● **Task prompt**
Leave out the pictures and copy the remaining records exactly.

● **Data shown**
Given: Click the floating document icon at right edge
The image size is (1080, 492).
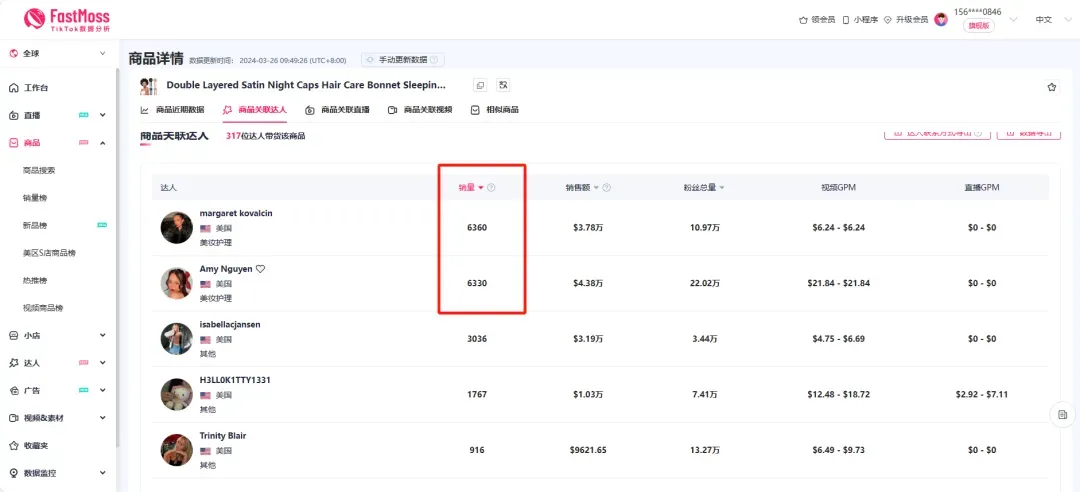Looking at the screenshot, I should pyautogui.click(x=1062, y=414).
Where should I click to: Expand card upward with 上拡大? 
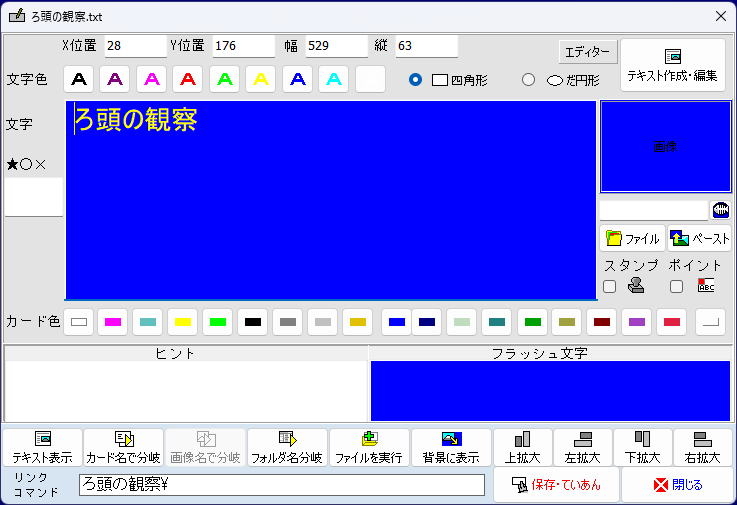522,448
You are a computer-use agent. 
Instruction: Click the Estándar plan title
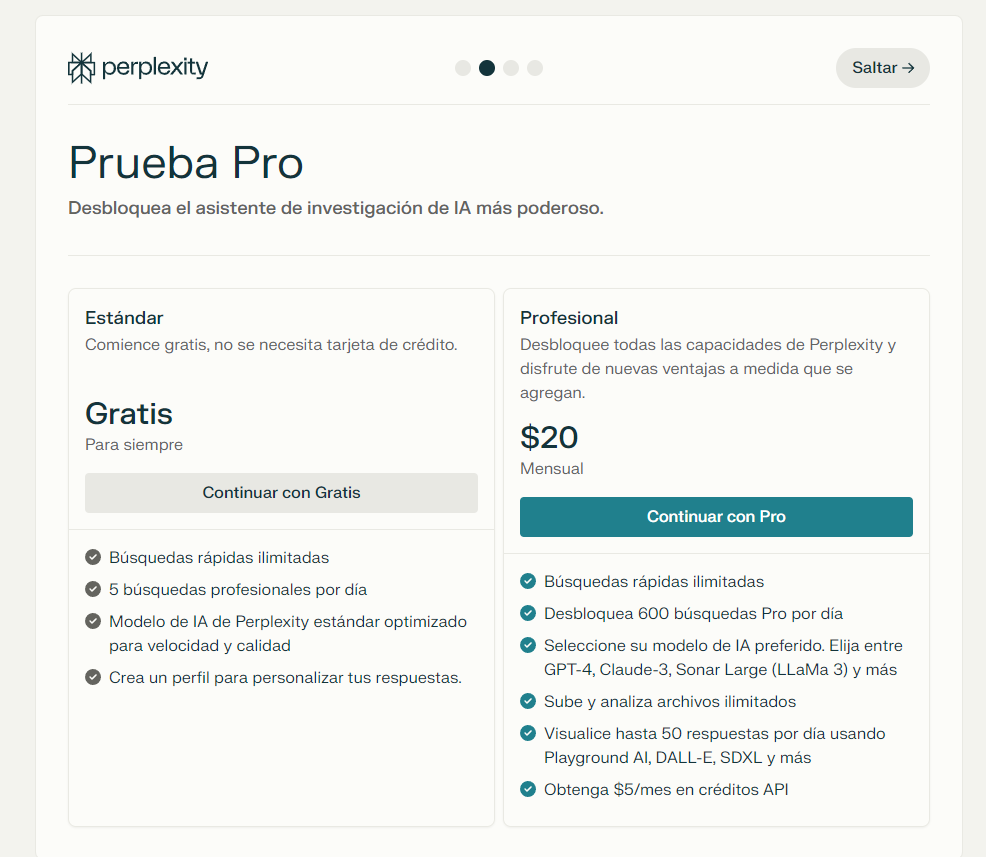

● **The completed task**
Given: Click the floating document icon at right edge
The image size is (1080, 492).
Looking at the screenshot, I should pyautogui.click(x=1062, y=414).
Where should I click to: Expand card upward with 上拡大? 
522,448
You are a computer-use agent. 
Instruction: Click the Estándar plan title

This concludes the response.